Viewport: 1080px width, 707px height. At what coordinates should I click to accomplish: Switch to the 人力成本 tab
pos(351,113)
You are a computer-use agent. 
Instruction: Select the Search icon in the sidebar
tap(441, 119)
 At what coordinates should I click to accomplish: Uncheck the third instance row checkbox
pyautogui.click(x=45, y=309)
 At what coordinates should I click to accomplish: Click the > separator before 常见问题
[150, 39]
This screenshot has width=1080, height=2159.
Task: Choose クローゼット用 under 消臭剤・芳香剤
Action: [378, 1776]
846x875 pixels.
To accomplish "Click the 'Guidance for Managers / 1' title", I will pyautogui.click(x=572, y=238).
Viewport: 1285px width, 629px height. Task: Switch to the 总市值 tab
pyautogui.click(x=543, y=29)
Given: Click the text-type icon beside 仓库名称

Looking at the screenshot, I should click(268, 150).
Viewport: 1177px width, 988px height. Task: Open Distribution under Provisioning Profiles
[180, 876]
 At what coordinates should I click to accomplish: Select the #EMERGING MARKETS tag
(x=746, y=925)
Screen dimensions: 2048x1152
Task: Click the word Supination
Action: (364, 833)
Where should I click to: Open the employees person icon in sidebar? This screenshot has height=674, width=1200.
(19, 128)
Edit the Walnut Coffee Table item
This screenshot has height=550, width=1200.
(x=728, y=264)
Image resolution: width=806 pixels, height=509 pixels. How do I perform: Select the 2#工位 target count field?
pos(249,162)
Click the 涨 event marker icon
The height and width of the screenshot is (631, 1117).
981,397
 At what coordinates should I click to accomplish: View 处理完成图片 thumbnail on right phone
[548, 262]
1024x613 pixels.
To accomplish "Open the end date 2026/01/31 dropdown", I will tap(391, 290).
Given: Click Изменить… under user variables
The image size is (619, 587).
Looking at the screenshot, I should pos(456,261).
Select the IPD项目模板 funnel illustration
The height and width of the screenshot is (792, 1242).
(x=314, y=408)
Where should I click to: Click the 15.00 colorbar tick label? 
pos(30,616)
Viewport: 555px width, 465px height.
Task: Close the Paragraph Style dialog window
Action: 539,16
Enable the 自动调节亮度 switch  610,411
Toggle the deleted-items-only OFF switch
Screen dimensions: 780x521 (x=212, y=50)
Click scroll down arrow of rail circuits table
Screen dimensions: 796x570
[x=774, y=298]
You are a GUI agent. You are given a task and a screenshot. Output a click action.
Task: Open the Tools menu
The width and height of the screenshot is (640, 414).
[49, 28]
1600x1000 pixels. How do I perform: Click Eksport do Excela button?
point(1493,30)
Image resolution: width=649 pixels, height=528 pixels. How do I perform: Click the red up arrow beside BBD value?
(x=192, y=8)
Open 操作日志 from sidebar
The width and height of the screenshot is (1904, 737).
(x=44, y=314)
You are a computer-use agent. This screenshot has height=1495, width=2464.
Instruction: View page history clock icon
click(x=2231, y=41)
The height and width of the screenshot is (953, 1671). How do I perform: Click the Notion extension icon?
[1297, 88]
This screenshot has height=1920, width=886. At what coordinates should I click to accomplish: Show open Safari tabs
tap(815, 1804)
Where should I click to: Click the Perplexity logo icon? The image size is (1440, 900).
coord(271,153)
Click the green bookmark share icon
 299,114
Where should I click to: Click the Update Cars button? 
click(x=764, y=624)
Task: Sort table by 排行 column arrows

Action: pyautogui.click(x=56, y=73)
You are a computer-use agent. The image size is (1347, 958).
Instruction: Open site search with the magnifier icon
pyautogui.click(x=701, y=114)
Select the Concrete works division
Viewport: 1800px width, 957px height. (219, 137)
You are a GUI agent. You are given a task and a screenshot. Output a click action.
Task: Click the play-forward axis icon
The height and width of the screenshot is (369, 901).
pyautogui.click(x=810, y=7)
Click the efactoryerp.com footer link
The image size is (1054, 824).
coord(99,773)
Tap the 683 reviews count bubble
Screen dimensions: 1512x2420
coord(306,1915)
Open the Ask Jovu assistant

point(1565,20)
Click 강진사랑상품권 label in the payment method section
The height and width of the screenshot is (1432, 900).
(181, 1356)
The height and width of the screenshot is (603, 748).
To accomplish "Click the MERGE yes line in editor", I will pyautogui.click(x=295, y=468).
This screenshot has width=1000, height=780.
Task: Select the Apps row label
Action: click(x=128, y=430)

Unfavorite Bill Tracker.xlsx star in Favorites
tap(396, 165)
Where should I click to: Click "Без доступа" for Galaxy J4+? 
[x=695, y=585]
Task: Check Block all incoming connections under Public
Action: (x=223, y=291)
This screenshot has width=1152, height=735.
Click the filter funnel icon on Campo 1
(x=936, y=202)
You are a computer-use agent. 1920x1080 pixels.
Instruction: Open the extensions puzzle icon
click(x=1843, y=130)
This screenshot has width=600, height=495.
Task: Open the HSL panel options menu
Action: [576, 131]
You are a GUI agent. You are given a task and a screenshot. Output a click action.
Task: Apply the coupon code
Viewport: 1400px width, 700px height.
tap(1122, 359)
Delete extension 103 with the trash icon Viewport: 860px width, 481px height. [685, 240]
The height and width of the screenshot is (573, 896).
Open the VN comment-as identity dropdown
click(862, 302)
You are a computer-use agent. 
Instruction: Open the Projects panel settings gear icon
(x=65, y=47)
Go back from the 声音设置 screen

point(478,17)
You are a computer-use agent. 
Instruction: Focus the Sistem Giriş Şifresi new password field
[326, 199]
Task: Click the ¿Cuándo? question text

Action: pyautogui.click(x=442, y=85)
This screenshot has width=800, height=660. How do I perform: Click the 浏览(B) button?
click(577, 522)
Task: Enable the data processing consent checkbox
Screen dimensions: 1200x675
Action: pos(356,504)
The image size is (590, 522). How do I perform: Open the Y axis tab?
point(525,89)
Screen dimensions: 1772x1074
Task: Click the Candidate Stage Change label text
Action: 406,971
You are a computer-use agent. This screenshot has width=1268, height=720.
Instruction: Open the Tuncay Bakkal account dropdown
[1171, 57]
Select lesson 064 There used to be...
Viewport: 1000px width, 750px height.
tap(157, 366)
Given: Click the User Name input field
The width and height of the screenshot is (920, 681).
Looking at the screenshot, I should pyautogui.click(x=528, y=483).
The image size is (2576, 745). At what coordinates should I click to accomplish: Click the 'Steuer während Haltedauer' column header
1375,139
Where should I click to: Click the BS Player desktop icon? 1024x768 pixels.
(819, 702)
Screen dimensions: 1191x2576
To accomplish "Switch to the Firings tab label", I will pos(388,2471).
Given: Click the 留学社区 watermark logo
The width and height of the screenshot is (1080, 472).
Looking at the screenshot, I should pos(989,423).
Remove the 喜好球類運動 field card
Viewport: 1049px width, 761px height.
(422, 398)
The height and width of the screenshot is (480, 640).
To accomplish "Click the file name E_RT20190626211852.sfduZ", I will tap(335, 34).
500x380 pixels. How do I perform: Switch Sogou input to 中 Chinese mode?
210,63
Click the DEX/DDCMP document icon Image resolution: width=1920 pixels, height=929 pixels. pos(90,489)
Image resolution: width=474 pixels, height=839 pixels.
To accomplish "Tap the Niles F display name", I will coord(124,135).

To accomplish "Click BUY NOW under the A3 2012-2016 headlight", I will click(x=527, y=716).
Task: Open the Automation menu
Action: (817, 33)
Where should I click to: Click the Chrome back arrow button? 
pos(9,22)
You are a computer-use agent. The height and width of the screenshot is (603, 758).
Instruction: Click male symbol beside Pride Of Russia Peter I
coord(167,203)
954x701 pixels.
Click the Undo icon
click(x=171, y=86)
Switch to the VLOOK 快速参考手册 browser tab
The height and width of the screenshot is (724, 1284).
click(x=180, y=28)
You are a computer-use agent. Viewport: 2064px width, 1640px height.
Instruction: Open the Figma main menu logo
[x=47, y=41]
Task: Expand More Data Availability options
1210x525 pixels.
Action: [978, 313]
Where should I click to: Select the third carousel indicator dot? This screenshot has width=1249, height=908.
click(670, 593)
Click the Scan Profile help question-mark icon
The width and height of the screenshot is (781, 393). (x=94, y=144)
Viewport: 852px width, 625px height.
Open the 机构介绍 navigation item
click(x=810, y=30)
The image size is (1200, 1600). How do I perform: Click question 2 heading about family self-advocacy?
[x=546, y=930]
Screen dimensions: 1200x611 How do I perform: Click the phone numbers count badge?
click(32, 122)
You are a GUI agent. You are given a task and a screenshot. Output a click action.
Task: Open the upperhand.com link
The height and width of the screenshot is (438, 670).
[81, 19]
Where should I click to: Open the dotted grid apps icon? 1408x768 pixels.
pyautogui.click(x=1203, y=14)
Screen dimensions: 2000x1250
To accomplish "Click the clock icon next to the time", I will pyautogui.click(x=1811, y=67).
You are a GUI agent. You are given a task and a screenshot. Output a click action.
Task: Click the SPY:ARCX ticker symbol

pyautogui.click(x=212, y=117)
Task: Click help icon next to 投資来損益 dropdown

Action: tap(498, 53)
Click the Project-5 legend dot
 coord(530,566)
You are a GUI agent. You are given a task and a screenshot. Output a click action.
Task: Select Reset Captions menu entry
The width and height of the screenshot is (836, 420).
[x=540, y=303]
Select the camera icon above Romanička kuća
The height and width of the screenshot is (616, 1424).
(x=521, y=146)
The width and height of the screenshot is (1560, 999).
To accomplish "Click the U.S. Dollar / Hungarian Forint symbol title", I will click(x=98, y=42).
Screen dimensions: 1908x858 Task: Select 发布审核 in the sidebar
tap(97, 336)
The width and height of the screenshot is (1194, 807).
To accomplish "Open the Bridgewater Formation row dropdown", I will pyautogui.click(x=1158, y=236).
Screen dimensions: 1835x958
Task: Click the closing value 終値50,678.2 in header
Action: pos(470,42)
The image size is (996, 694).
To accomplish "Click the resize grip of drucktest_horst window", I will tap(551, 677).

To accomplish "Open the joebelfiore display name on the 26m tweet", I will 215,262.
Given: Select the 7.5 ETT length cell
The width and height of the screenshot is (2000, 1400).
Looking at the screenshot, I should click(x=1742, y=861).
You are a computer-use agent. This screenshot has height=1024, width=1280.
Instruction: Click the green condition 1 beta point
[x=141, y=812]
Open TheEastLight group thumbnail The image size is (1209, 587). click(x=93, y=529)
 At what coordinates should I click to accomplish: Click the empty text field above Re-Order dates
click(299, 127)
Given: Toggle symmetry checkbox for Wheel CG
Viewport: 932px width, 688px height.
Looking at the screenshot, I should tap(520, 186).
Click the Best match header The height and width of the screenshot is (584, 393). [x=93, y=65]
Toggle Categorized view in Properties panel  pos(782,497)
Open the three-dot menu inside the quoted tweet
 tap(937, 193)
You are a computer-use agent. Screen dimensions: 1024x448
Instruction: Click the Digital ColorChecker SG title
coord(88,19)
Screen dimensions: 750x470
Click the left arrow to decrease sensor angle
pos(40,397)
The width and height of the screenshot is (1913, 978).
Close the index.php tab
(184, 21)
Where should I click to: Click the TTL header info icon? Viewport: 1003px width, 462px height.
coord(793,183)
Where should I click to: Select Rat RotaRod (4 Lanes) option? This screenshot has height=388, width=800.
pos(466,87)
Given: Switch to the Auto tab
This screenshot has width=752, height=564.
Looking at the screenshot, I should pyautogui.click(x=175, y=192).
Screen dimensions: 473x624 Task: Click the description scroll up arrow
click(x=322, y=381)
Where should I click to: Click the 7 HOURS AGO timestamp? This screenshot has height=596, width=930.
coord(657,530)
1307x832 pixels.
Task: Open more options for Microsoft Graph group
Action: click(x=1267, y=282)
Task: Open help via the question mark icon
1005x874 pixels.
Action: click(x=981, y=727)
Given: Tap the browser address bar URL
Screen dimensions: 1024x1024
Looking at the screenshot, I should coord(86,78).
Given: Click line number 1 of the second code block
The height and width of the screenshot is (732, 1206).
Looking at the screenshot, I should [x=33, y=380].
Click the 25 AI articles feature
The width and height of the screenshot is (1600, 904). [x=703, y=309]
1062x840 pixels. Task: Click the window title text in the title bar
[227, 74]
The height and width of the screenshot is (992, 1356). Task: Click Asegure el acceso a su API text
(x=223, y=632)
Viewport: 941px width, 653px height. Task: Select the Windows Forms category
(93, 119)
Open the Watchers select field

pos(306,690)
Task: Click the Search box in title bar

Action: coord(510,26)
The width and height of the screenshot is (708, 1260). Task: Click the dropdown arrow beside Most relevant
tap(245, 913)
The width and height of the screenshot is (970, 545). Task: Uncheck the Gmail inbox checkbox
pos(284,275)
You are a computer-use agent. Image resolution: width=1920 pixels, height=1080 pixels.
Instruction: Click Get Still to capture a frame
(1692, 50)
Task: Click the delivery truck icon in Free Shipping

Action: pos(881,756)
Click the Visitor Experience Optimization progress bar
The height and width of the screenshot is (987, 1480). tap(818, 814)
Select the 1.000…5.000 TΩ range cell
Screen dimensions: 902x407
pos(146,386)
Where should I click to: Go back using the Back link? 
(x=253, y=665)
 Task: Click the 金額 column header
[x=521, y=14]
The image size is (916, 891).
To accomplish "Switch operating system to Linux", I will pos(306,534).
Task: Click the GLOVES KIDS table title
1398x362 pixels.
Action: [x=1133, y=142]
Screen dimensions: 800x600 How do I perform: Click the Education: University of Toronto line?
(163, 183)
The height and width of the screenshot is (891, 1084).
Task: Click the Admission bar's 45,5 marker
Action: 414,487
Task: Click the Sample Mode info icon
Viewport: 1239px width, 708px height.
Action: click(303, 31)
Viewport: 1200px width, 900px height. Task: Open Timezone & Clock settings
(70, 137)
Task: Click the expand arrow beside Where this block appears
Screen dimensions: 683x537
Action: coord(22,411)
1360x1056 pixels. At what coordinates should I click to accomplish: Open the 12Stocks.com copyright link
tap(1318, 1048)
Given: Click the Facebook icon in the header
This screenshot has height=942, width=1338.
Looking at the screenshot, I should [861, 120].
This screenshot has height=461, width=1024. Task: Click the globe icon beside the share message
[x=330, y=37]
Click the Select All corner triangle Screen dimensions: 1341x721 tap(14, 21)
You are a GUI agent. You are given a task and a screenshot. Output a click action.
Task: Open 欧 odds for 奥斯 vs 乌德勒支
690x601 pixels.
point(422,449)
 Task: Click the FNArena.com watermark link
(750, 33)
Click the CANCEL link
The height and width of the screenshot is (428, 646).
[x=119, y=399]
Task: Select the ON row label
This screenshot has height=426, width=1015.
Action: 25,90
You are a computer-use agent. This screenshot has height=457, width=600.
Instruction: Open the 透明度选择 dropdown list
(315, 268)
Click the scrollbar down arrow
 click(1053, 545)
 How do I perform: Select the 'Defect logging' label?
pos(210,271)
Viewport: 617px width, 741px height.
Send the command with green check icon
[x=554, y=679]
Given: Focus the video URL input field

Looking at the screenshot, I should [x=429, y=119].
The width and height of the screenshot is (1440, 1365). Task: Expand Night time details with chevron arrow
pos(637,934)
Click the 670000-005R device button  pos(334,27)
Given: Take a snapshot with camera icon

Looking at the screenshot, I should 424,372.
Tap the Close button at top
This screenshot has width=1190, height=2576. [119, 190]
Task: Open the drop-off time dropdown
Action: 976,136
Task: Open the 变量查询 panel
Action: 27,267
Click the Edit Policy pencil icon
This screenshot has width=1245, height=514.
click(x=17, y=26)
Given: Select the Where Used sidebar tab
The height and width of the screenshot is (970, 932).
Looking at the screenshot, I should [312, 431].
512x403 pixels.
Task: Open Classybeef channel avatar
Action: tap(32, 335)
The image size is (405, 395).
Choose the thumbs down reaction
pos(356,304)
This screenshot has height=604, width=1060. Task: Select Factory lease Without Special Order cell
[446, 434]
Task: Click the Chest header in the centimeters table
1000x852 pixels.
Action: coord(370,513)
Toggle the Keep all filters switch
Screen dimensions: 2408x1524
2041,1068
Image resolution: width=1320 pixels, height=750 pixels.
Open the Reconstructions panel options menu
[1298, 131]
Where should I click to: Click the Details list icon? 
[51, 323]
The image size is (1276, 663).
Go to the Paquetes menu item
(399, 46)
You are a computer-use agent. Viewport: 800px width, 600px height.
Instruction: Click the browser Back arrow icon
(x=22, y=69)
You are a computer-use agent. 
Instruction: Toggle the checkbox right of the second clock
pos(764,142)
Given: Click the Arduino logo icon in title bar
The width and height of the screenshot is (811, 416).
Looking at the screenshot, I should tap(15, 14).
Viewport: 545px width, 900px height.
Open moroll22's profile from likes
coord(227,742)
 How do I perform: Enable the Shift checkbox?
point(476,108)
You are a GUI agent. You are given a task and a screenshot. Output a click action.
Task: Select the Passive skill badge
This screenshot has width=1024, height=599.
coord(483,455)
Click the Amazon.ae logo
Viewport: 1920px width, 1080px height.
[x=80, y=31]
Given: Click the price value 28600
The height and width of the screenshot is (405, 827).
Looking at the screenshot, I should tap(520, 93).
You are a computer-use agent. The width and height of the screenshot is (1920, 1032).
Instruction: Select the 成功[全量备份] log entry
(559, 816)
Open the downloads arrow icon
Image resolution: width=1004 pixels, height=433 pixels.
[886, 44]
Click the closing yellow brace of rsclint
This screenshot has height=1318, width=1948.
+-------+
◆ Directions ◆
Every line above that holds "display" should be tallied; answer with the total alone.

◆ Exercise result ◆
2